Another group of drugs that act at the NMJ are certain nerve gases, such as sarin, that have been used only as chemical weapons. Sarin gained notoriety in a 1995 terrorist attack in a Tokyo subway and in a 2018 attack in Damascus. Sarin is an organophosphate that binds covalently to the catalytic serine residue at the active site of AChE, and thus blocks ACh hydrolysis irreversibly. As a result, the concentration of ACh builds up in the synaptic cleft and causes continuous depolarization of some CNS neurons and skeletal muscle. Death results from loss of respiratory function.

In current practice, two classes of muscle relaxants are used as adjuncts to anesthetics. Depolarizing drugs such as succinylcholine, which cannot be hydrolyzed by AChE, activate nAChRs; these agents cause muscle depolarization and receptor desensitization. Nondepolarizing drugs such as pancuronium act like d -tubocurarine; they are competitive ACh antagonists that do not activate the receptors.

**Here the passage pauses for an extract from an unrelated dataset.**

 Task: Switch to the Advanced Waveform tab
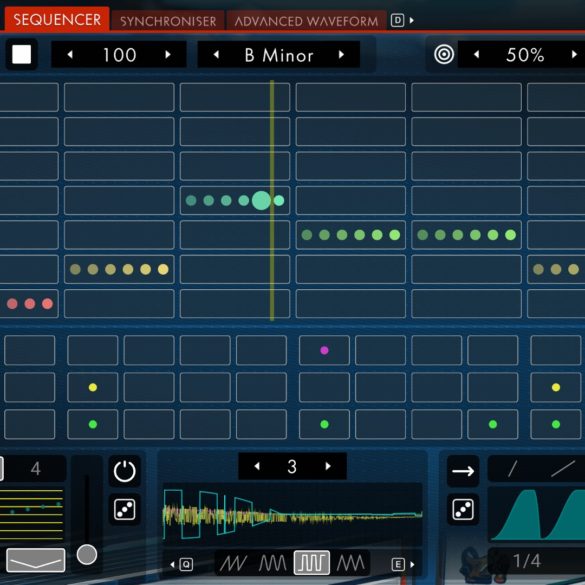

Muscarinic acetylcholine receptors are metabotropic

Muscarinic AChRs (mAChRs) are GPCRs that mediate most of the actions of ACh in the central nervous system (CNS) . Five mAChR subtypes (M 1 to M 5 ) have been identified. The mAChRs are expressed by many CNS neurons and by various effector cells, including cardiac, smooth muscle, vascular endothelial, and exocrine gland cells. Many of these cells express two or more mAChR subtypes; this results in a diverse array of postsynaptic responses. Activation of mAChRs can lead to phosphoinositide hydrolysis and IP 3 -activated Ca 2+ release from the S/ER, to inhibition of adenylyl cyclase and reduction of cAMP levels, or to activation of Kir channels ( Box 8.5 ).

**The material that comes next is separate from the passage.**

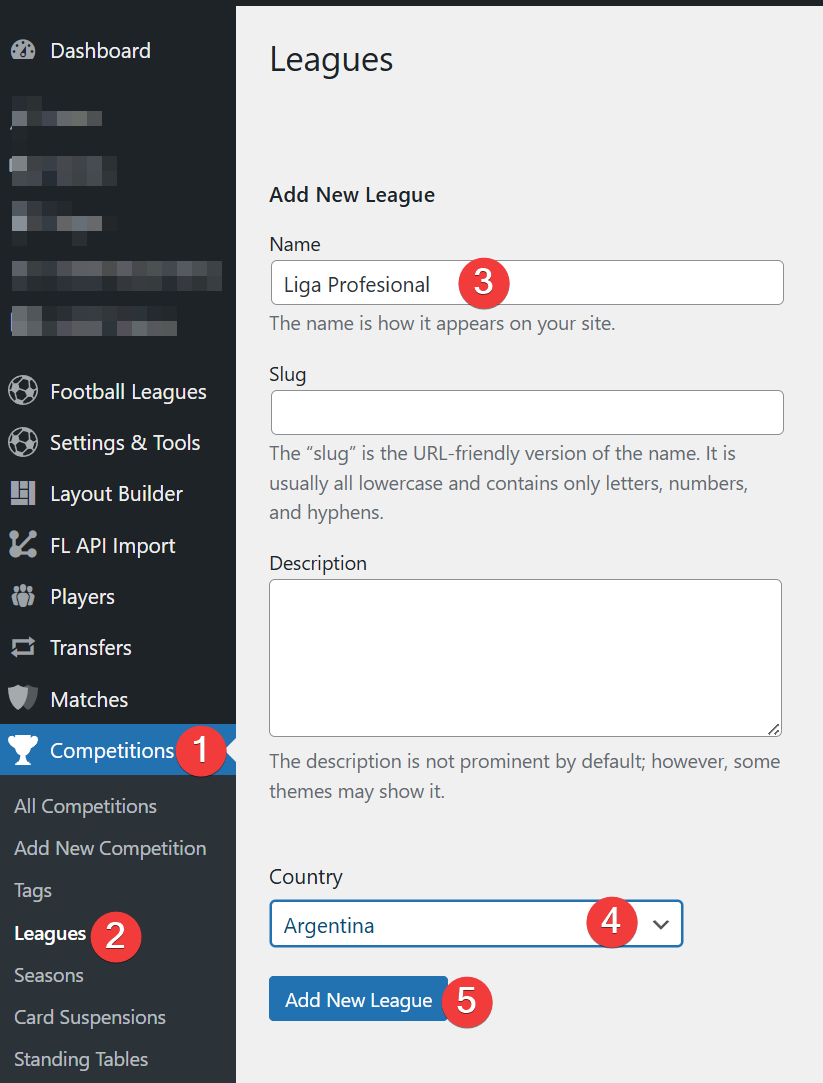Click the Country dropdown chevron arrow
The image size is (823, 1083).
pyautogui.click(x=661, y=924)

In the brain, activation of M 1 -, M 2 -, and M 5 -mAChRs modulates region-specific release of some neurotransmitters, including ACh (through autoreceptors ), dopamine, and GABA, and inhibition of certain nAChRs. The multiple underlying mechanisms include, among others, the phosphoinositide-Ca 2+ -PKC cascade (phosphoinositide cascade ), opening of Kir channels, and protein kinase-mediated modulation of N- and P/Q type voltage-gated Ca 2+ channels ( Table 8.2 ). Agonists and antagonists of specific mAChR subtypes have been developed to alleviate symptoms of Alzheimer’s disease and schizophrenia by augmenting and antagonizing cholinergic transmission, respectively.

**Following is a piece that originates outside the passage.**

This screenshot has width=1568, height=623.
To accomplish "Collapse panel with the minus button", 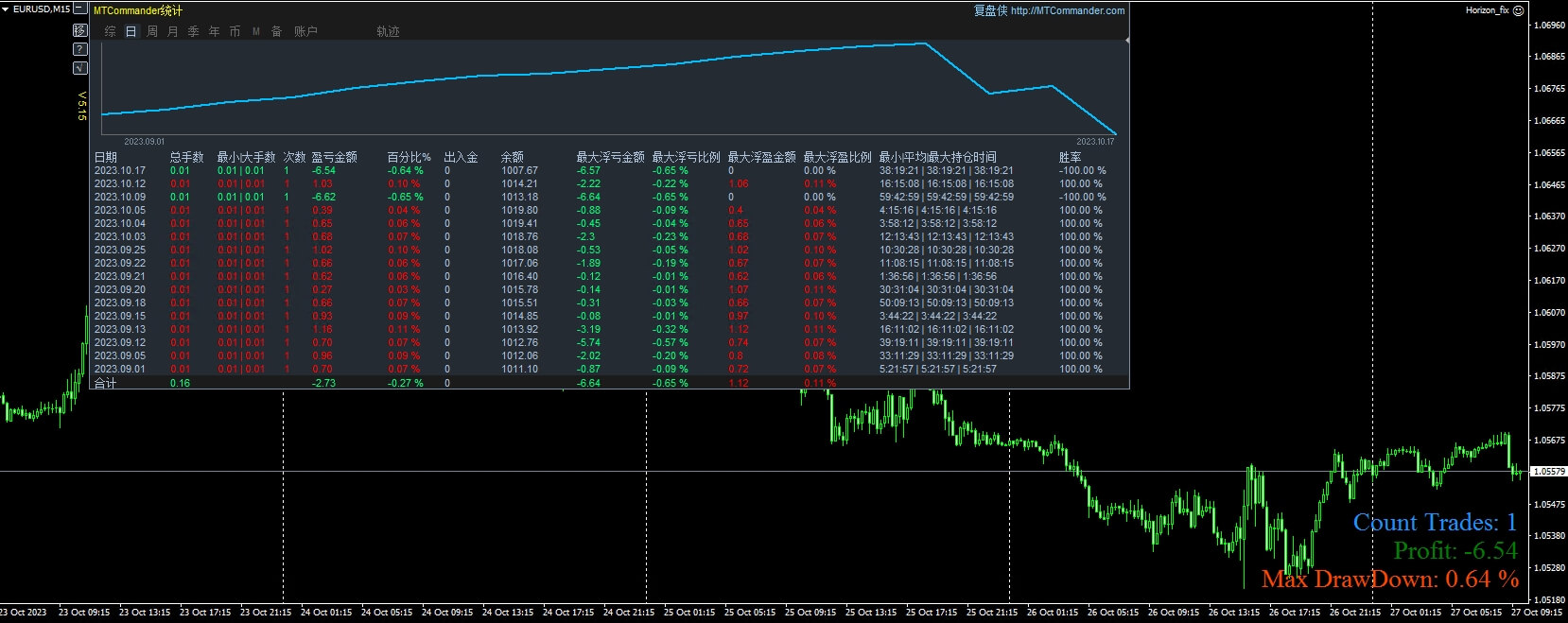I will tap(80, 9).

The mAChRs modulate sympathetic and parasympathetic ganglionic function by altering neuronal excitability. Classic examples of parasympathetic effects are slowing of the heart, contraction of bladder and airway smooth muscles, endothelium-mediated vasodilation, and secretion of fluid and electrolytes by the salivary glands. M 2 -, M 3 - and M 4 -mAChRs mediate cardiac slowing by activating, respectively, a Kir channel and two different slowly-opening voltage-gated K + channels. The mAChR-triggered, Ca 2+ -dependent salivary secretions and bladder and airway smooth muscle contractions are activated, in part, by phospholipase C-mediated generation of IP 3 and consequent mobilization of Ca 2+ from the S/ER ( Fig. 13.2 ).

Muscarinic AChRs are so named because they are activated by muscarine , a toxic alkaloid found in the poisonous mushroom, Amanita muscaria. Muscarine is called a parasympathomimetic agent because it mimics the natural parasympathetic agonist, ACh. Two other toxic alkaloids, atropine , from the deadly nightshade (Atropa belladonna), and scopolamine , from other members of the nightshade plant family, are mAChR antagonists that are employed clinically. Atropine is used routinely in ophthalmology to dilate the pupil of the eye. Atropine blocks mAChRs on the pupillary constrictor muscle; the unopposed dilator muscle, which is activated by NE, then dilates the pupil. Scopolamine, which can cross the blood-brain barrier ( Box 3.5 ), is used to prevent nausea and motion sickness; its mechanism of action is still unresolved.